Where the line with "This screenshot has width=1417, height=840." appears below, start writing out lines exactly, and finish with the line with "You are a computer-use agent. Screen dimensions: 1264x916", which is included; write out nothing else.
☆ ☆ ☆ ☆ ☆ ☆ ☆
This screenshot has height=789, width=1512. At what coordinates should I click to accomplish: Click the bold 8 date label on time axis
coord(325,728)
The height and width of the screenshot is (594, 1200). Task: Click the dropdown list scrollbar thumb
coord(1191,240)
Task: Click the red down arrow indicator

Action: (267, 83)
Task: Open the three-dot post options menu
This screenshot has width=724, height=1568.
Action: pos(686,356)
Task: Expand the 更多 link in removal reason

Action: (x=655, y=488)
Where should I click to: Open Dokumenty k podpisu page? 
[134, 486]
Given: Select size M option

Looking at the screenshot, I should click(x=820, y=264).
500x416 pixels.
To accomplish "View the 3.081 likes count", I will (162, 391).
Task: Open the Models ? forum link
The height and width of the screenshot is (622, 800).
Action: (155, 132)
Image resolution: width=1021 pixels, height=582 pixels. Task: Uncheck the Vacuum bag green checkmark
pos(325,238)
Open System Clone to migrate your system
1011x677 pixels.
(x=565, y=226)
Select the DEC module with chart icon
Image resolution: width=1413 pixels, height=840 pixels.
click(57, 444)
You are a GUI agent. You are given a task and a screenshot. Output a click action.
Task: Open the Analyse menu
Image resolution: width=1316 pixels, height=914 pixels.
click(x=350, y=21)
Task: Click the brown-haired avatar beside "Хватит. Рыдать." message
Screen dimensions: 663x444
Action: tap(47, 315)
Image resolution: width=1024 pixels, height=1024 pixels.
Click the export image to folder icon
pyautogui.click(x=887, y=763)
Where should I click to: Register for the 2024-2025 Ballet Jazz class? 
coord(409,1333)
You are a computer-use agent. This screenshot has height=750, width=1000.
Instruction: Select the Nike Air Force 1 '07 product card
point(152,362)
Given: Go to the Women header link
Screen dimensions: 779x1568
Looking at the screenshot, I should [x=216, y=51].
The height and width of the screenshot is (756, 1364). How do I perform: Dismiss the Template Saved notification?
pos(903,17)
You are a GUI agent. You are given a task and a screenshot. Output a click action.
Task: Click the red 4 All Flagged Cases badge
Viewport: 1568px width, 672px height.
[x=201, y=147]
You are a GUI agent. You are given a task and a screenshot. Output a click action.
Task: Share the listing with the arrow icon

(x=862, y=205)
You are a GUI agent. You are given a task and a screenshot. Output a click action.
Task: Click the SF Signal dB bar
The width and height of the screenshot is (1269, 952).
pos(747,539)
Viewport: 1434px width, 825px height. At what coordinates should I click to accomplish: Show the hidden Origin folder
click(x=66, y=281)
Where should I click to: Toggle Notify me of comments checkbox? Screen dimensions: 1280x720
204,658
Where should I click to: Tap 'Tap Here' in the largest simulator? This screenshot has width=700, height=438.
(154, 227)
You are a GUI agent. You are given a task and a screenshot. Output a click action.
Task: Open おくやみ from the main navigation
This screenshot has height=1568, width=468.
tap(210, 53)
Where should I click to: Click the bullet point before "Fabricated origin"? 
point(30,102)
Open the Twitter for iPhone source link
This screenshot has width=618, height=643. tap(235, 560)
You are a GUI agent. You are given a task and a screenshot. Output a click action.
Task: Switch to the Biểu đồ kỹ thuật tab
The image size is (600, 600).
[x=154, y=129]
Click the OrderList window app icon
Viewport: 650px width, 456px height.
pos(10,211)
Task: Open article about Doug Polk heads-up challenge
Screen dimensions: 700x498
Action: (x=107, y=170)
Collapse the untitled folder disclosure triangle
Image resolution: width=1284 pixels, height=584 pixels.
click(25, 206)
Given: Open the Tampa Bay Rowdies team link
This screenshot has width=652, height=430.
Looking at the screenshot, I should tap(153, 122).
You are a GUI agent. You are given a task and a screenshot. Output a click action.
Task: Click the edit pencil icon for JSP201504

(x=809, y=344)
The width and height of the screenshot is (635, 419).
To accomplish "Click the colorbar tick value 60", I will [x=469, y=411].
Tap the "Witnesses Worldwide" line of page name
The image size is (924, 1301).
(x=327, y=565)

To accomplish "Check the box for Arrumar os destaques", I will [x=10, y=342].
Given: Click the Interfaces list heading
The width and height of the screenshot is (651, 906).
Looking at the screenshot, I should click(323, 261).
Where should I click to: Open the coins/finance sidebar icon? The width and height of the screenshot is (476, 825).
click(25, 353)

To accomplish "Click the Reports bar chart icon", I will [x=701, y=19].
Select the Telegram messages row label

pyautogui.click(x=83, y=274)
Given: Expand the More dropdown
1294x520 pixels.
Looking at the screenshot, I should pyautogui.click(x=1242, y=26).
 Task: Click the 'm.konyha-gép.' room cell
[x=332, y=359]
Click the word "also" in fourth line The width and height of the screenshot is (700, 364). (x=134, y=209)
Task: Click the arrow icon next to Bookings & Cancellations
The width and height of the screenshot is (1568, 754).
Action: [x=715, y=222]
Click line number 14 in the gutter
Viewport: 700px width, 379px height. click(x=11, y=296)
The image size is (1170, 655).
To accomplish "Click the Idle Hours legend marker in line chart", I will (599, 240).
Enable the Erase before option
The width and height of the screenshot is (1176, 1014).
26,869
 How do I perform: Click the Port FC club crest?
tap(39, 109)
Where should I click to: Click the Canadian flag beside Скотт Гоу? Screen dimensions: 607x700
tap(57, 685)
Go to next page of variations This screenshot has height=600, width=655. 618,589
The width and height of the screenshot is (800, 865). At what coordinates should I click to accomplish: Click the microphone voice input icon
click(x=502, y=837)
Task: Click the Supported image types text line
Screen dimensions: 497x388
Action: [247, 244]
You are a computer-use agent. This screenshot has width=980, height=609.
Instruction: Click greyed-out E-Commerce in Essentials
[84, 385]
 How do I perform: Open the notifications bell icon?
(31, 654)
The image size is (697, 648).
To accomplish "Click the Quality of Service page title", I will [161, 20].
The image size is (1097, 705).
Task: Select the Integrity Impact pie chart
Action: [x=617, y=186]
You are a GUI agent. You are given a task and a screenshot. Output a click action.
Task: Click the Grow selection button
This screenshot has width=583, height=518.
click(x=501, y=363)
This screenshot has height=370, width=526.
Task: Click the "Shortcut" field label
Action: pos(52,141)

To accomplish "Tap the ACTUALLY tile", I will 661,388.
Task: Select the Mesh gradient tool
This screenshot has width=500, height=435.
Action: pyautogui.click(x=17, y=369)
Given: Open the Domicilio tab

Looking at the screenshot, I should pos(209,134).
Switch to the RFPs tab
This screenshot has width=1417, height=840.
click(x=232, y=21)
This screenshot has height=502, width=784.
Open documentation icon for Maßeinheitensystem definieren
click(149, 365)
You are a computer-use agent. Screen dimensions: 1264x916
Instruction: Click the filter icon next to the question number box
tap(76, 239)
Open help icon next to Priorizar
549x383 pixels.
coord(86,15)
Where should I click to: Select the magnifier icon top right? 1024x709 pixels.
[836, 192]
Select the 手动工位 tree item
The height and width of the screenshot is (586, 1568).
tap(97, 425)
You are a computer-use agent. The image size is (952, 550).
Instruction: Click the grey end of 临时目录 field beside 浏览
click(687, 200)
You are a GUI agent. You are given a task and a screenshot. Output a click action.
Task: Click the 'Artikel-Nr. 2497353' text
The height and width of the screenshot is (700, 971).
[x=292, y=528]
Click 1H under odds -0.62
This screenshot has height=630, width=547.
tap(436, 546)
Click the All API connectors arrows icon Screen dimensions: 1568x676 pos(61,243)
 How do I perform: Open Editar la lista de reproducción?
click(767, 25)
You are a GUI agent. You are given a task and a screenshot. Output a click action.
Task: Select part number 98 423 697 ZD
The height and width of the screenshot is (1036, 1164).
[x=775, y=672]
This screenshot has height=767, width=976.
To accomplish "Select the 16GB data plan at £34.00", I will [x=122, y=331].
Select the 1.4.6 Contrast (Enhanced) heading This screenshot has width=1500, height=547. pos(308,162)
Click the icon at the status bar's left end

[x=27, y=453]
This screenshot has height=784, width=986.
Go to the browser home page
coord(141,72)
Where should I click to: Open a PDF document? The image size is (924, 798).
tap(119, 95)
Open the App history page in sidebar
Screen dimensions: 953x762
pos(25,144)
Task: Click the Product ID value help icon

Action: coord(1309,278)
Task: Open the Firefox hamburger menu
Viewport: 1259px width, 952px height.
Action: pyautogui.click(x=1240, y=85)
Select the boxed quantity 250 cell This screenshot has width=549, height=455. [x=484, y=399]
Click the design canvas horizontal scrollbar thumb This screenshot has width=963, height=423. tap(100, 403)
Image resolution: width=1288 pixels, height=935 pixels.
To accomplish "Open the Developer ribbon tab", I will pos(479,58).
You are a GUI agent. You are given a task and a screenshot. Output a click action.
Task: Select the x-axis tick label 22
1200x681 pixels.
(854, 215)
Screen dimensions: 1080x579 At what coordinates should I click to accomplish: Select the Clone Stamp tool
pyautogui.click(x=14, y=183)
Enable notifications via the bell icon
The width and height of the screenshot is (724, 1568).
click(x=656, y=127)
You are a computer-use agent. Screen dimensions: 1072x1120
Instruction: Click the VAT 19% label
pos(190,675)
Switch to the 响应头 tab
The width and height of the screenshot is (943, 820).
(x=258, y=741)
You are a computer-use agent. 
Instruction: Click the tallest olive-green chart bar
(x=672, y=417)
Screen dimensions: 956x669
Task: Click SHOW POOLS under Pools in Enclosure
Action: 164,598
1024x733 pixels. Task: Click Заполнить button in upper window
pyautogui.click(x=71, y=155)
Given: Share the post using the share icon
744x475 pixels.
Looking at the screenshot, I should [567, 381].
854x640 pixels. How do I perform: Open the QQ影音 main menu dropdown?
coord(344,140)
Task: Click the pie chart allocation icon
☆ ☆ ☆ ☆ ☆ ☆ ☆
■ TASK RESULT
This screenshot has width=1417, height=840.
click(x=232, y=21)
This screenshot has height=502, width=784.
Open documentation icon for Maßeinheitensystem definieren
click(149, 365)
You are a computer-use agent. Screen dimensions: 1264x916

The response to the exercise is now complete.